Assigned task: From the line containing "Given: Click the 定制导出选项 heading link" through the end of the entries, please repeat every line exactly and nothing more; the pictures do not belong in the copy.

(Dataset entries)

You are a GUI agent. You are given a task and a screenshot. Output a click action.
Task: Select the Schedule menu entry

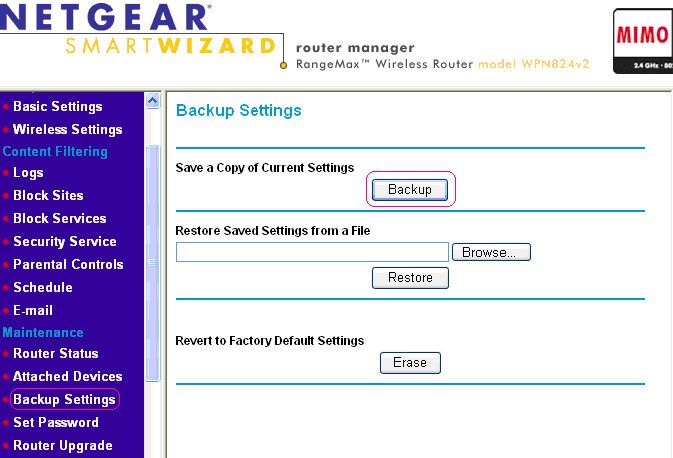[x=42, y=288]
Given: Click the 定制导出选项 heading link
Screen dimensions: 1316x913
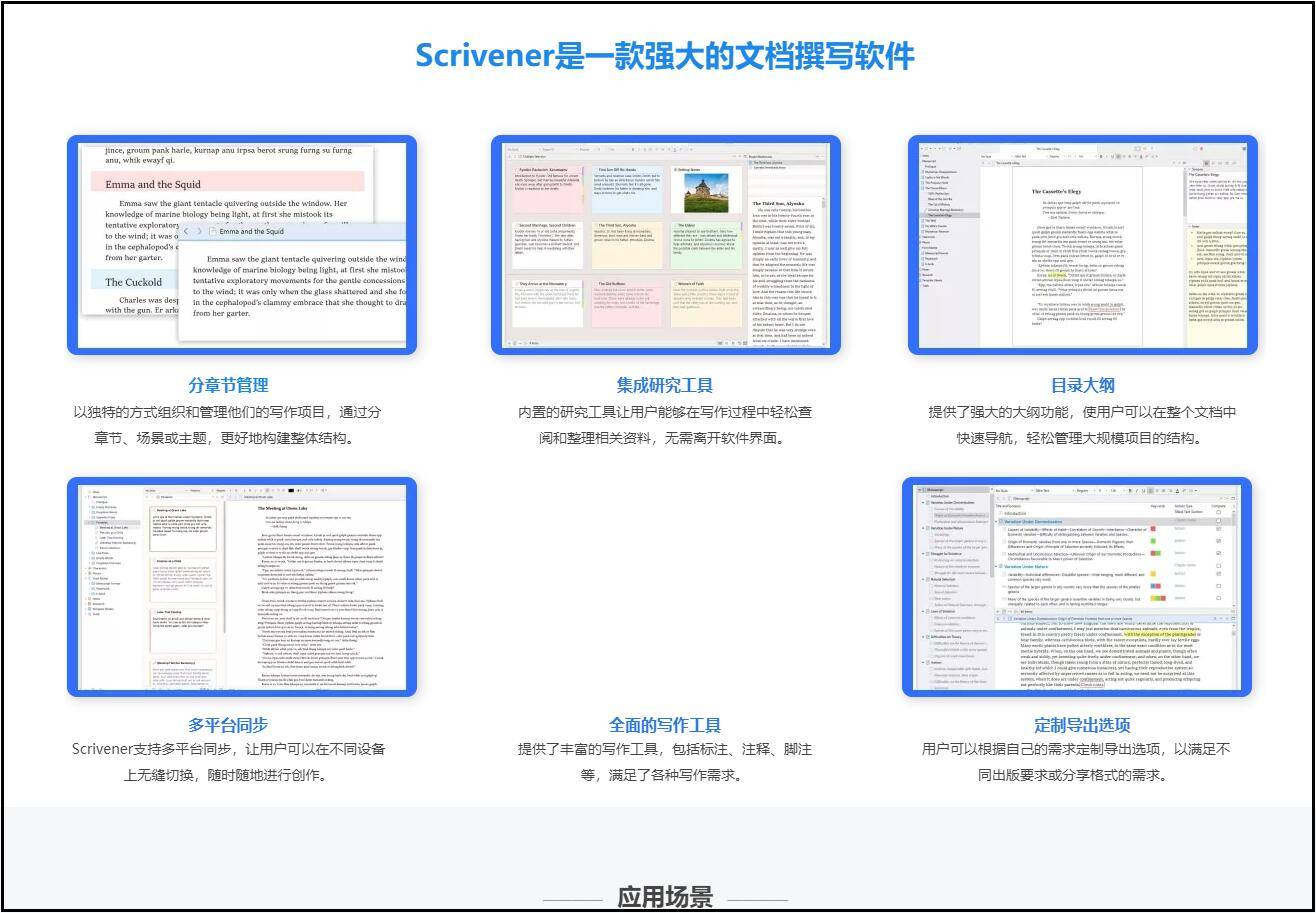Looking at the screenshot, I should (x=1082, y=725).
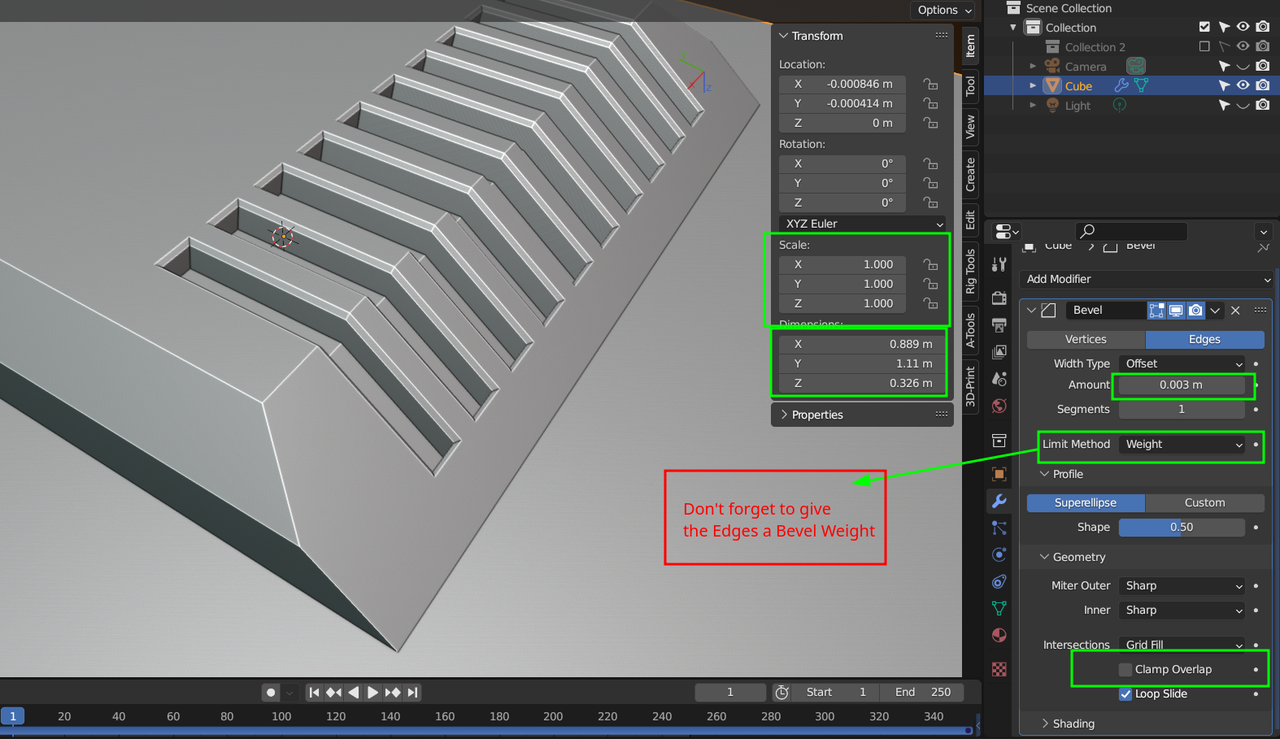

Task output:
Given: Click the 定制导出选项 heading link
Screen dimensions: 1316x913
Looking at the screenshot, I should (x=1082, y=725).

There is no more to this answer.